# [What is being asked]
Find each line in the data below that contains the word "checkbox" and copy those lines.

# [Entries shown]
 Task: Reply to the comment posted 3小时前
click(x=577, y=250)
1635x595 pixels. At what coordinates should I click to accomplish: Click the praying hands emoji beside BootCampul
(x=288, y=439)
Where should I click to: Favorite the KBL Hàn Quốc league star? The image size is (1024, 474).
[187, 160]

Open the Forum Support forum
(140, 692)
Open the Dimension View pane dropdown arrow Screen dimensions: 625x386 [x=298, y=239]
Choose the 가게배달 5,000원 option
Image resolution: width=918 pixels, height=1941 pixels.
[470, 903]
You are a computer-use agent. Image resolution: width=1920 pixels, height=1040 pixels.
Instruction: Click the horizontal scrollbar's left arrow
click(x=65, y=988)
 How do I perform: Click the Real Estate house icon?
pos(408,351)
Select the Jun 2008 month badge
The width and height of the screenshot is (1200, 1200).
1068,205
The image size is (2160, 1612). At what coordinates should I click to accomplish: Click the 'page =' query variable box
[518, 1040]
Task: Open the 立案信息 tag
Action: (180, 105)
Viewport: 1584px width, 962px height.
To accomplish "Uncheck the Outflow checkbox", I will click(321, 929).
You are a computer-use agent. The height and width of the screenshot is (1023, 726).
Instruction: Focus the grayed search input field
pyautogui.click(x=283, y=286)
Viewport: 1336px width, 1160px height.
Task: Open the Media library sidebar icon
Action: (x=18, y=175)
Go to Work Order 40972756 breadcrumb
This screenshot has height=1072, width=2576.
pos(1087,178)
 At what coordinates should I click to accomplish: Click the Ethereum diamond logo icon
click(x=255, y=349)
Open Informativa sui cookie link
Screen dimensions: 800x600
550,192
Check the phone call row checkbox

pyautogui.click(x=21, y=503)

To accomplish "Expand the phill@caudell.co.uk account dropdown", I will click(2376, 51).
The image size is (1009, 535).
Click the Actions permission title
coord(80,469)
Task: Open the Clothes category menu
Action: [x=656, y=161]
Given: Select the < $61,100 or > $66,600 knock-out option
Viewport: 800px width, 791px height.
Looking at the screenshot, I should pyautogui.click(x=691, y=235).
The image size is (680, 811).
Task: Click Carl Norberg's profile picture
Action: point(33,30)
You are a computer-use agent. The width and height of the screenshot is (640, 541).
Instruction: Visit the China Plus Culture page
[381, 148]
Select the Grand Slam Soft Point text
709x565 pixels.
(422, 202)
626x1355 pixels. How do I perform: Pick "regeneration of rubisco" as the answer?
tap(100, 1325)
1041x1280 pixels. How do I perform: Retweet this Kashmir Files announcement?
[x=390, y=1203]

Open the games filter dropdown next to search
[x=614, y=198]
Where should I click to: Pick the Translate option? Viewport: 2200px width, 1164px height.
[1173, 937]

# [Answer in full]
To accomplish "Uncheck the Outflow checkbox", I will click(321, 929).
Check the phone call row checkbox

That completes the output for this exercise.